Tutte le ipotesi sono ancora aperte e i tentativi di dialogo proseguono, ma la forzatura del centrodestra fa vacillare anche l’accordo che vedrebbe un pentastellato nello scanno più alto di Montecitorio. È quello di Raffaele Fico il nome più gettonato. Servirebbe a propiziare il dialogo col Pd, dati i trascorsi di sinistra del presidente uscente della commissione di Vigilanza Rai, e anche a tenere nei ranghi il dissenso che Fico in passato ha mostrato nei confronti del capo politico del Movimento. L’ufficializzazione della candidatura è però saltata. Sarebbe dovuta avvenire stamane, in un’assemblea di tutti i parlamentari M5s. Appuntamento rinviato senza data dopo le evoluzioni dello scenario che si è ingarbugliato.
Che sia crollata ogni certezza lo testimonia lo stesso Di Maio, che “nelle ultime ore” registra “difficoltà nel percorso” per l’individuazione dei presidenti delle Camere, e invoca una nuova riunione tra tutti i capigruppo delle forze politiche per “ristabilire un dialogo proficuo”. Impossibile dire al momento come andrà, dunque. La tela si continuerà a tessere, a disfare e a ritessere fino all’ultimo minuto. Anche perché, a dispetto delle dichiarazioni pressoché unanimi secondo le quali la partita per i presidenti delle Camere è slegata da quella per il governo, la formazione del prossimo esecutivo è la vera posta in palio.
È vero che le maggioranze che eleggeranno la seconda e la terza carica dello Stato – usiamo il plurale perché in questa fase non si può neppure escludere che siano due diverse compagini alla Camera e al Senato – potranno essere diverse da quella che sosterrà il prossimo esecutivo. Tuttavia l’elezione dei due presidenti influenzerà non poco le future trattative, e la mossa di Forza Italia sul Senato punta a scongiurare un governo giallo-verde e propiziare un patto futuro col Pd. Intesa che potrebbe essere ricercata già con l’elezione del presidente della Camera. Lì, a differenza del Senato, non è previsto un ballottaggio. Dopo la prima votazione in cui servono i due terzi dei deputati, e le due successive che richiedono i due terzi dei votanti, dal quarto scrutinio servirà comunque la maggioranza assoluta per eleggere il presidente. Possibile dunque che si vada oltre sabato, giorno in cui si conoscerà in ogni caso il nuovo presidente del Senato. A quel punto, se la forzatura del centrodestra sarà portata fino in fondo, la coalizione arrivata prima alle elezioni potrebbe accordarsi col Pd, lasciando i 5 stelle col cerino in mano. Nei corridoi di Montecitorio si nota poi un certo attivismo degli uomini del Pd, che starebbero lavorando a tenere un filo di speranza per l’elezione di un esponente del loro partito, come nome di garanzia della minoranza. Spesso lo scranno più alto della Camera è infatti stato assegnato all’opposizione. Il nome che circola è quello di Dario Franceschini, che già tentò senza successo la scalata nella scorsa legislatura. Una scelta di questo genere potrebbe anche nascondere un’intesa più ampia per un sostegno esterno del Pd a un governo di centrodestra.

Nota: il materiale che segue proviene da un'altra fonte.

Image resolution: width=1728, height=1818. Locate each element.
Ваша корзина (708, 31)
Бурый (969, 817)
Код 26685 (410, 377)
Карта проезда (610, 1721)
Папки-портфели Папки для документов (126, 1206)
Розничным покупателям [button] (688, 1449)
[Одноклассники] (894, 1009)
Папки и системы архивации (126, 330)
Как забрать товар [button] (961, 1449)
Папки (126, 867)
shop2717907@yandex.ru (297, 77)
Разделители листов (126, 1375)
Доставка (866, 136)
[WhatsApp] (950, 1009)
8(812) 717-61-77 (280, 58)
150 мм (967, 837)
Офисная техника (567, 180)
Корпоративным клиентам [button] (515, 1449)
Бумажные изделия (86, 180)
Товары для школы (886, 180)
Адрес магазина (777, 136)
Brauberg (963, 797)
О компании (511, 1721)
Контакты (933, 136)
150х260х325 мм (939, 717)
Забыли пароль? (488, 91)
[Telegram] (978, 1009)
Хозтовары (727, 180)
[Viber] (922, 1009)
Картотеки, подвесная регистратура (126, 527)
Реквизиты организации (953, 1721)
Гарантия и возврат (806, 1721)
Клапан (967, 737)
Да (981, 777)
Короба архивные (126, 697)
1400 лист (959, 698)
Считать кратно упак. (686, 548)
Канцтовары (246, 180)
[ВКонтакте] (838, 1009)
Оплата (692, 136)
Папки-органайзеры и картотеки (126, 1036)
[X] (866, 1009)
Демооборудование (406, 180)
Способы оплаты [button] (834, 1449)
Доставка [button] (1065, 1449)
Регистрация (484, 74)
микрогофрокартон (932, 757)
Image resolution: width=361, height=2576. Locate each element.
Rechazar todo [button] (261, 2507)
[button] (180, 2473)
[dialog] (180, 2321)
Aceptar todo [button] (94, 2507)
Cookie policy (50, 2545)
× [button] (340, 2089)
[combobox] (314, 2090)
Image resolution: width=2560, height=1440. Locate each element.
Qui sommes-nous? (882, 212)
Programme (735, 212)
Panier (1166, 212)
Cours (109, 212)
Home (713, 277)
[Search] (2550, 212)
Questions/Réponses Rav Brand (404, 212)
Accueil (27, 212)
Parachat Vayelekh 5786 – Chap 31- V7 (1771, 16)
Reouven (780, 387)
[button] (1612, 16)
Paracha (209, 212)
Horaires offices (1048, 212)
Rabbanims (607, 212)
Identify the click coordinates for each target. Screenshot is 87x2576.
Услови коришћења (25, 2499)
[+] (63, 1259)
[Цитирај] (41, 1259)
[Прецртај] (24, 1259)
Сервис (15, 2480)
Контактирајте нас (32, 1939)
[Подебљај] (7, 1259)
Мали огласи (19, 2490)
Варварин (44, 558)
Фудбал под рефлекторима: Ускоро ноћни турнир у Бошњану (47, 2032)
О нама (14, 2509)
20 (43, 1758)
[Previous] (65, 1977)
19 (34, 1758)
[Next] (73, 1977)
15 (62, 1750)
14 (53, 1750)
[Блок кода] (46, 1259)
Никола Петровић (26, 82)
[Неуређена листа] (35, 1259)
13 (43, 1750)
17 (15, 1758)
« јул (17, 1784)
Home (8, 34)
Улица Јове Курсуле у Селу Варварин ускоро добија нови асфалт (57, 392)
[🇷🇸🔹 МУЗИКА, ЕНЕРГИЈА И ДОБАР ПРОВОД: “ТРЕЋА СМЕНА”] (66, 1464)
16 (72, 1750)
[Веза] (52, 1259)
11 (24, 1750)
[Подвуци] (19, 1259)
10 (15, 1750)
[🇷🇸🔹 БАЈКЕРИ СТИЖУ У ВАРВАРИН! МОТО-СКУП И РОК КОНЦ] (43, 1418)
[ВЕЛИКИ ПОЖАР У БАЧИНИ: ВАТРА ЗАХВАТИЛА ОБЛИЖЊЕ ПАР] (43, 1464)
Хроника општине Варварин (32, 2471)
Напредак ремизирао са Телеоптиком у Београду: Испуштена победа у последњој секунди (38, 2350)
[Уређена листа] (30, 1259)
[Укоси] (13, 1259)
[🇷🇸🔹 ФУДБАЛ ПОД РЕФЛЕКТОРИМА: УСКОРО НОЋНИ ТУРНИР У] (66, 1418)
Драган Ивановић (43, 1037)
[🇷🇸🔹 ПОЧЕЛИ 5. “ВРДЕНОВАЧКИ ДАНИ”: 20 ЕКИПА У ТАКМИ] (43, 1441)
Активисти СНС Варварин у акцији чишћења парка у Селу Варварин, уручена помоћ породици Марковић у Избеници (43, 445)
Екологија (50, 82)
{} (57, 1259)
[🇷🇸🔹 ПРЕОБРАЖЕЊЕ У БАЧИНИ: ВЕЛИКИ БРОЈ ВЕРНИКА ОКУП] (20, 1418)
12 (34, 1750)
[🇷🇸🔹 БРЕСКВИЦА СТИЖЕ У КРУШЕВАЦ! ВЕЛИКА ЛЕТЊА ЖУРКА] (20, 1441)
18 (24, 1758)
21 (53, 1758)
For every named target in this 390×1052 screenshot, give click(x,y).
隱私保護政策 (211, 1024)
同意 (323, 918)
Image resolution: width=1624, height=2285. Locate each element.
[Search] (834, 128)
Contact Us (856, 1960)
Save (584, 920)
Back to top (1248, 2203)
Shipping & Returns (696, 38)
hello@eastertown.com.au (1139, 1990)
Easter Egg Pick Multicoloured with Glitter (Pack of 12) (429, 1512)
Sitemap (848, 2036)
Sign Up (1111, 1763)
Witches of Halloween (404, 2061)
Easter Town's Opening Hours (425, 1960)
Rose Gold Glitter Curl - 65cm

C’è inoltre un altro elemento che, se non ci saranno accordi saldi potrebbe portare incertezze e sorprese: le votazioni saranno a scrutinio segreto. Tutto è legato ai confronti che si intensificheranno nelle prossime ore e renderanno probabilmente interlocutoria anche la giornata di domani, nella quale nessuno si aspetta di veder uscire una fumata bianca.